Phosphorylation of Rhoptry Protein RhopH3 Is Critical for Host Cell Invasion by the Malaria Parasite

Merozoites formed after asexual division of the malaria parasite invade the host red blood cells (RBCs), which is critical for initiating malaria infection. The process of invasion involves specialized organelles like micronemes and rhoptries that discharge key proteins involved in interaction with host RBC receptors. RhopH complex comprises at least three proteins, which include RhopH3. RhopH3 is critical for the process of red blood cell (RBC) invasion as well as intraerythrocytic development of human malaria parasite Plasmodium falciparum. It is phosphorylated at serine 804 (S804) in the parasite; however, it is unclear if phosphorylation regulates its function. To address this, a CRISPR-CAS9-based approach was used to mutate S804 to alanine (A) in P. falciparum.
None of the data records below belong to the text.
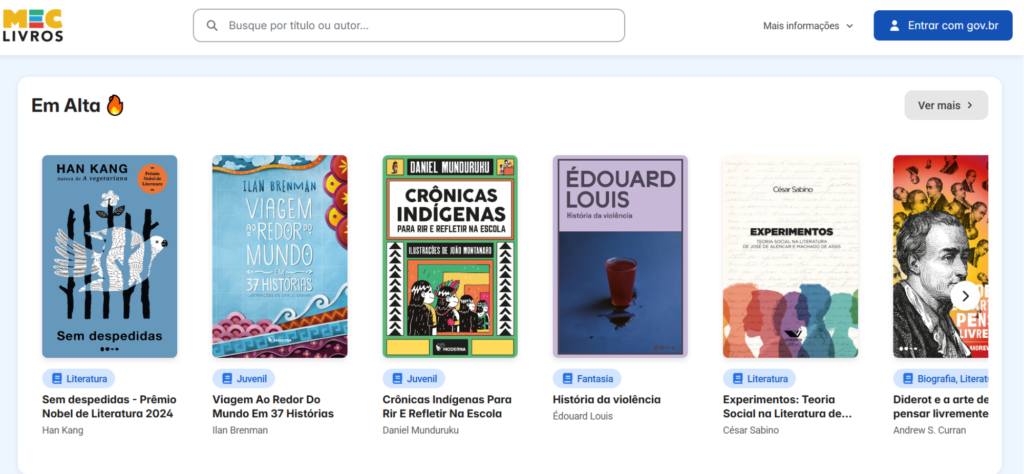
Task: Open the Ver mais list
Action: coord(945,105)
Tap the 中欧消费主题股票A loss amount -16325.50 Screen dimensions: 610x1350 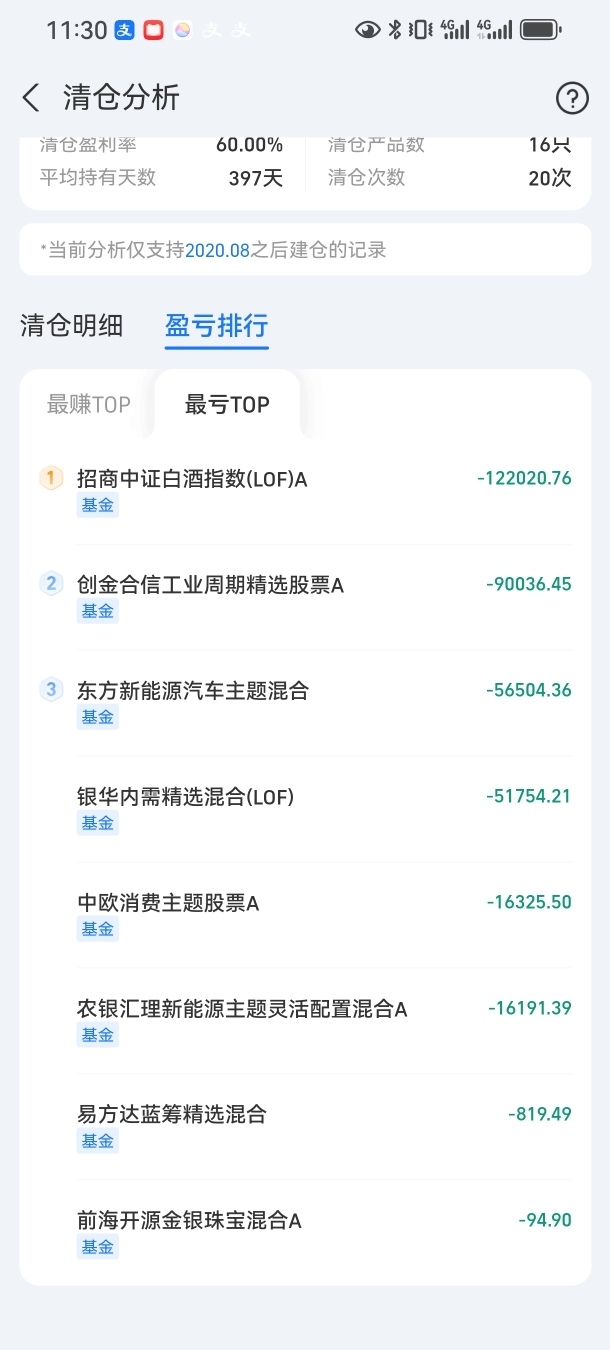tap(529, 902)
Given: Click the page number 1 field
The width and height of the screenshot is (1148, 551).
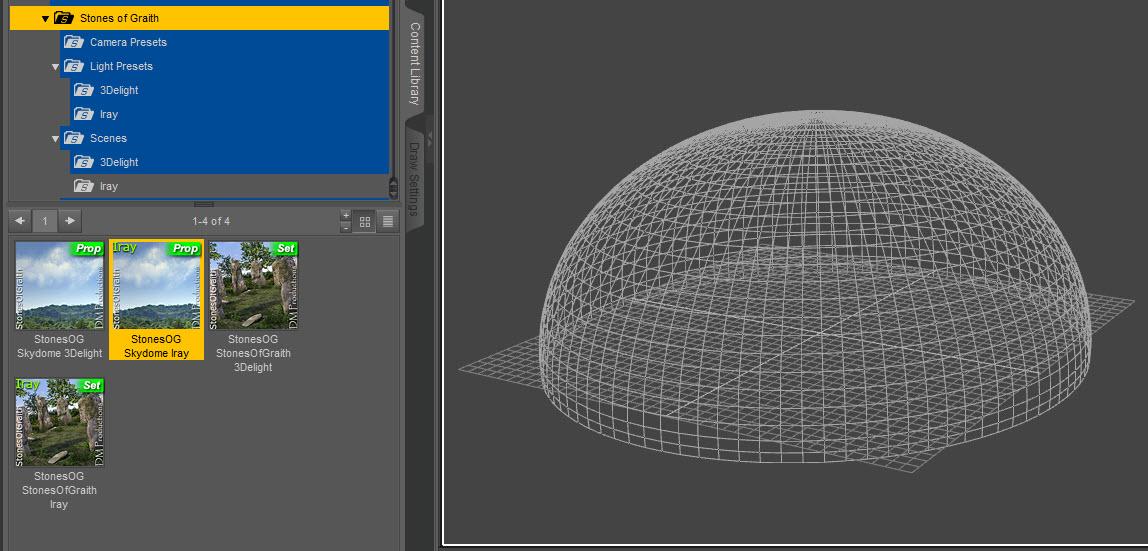Looking at the screenshot, I should tap(45, 221).
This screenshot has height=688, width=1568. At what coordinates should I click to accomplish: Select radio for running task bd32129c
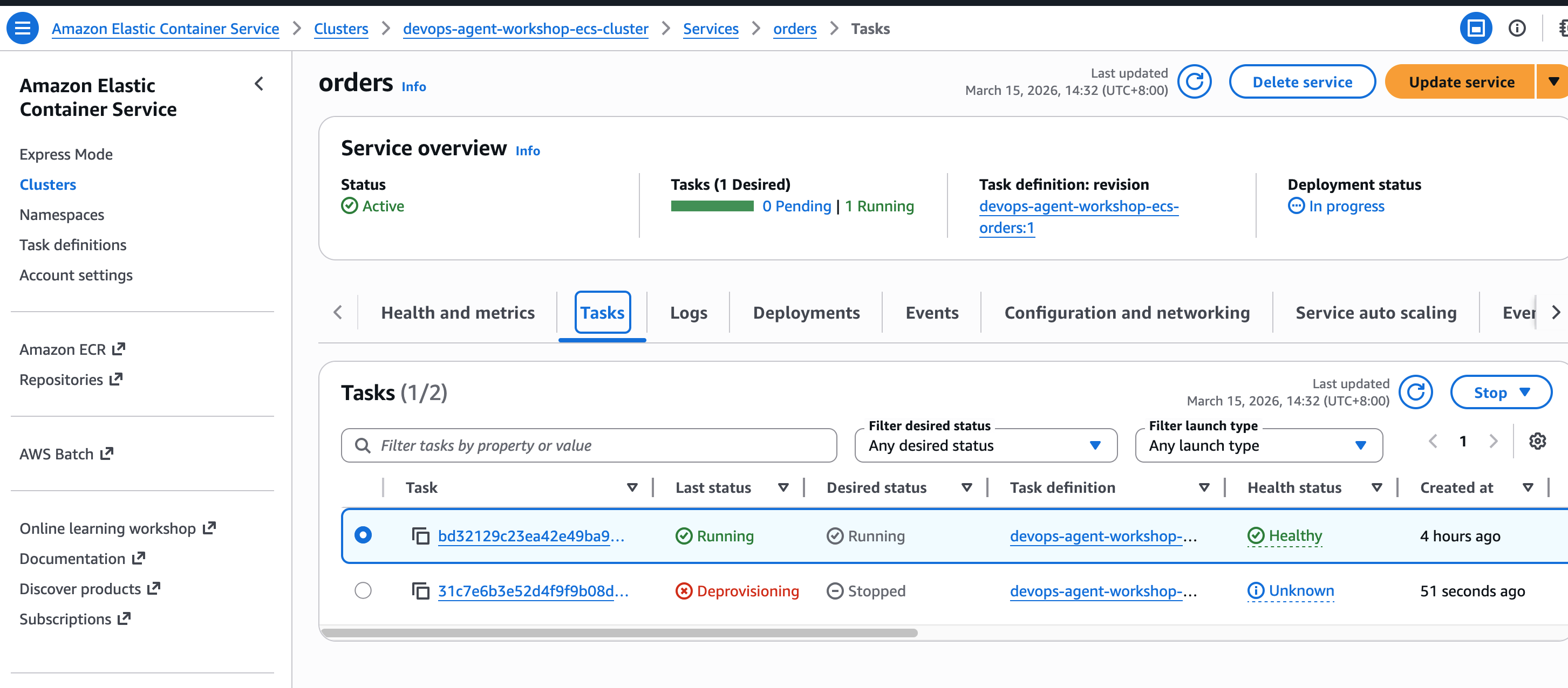pos(363,535)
Using this phosphomutant (R3_S804A) of RhopH3, we demonstrate that the phosphorylation of S804 is critical for host RBC invasion by the parasite but not for its intraerythrocytic development. Importantly, the phosphorylation of RhopH3 regulates its localization to the rhoptries and discharge from the parasite, which is critical for RBC invasion. We also identified P. falciparum CDPK1 (PfCDPK1) as a possible candidate kinase for RhopH3-S804 phosphorylation and found that it regulates RhopH3 secretion from the parasite. These findings provide novel insights into the role of phosphorylation in rhoptry release and invasion, which is poorly understood.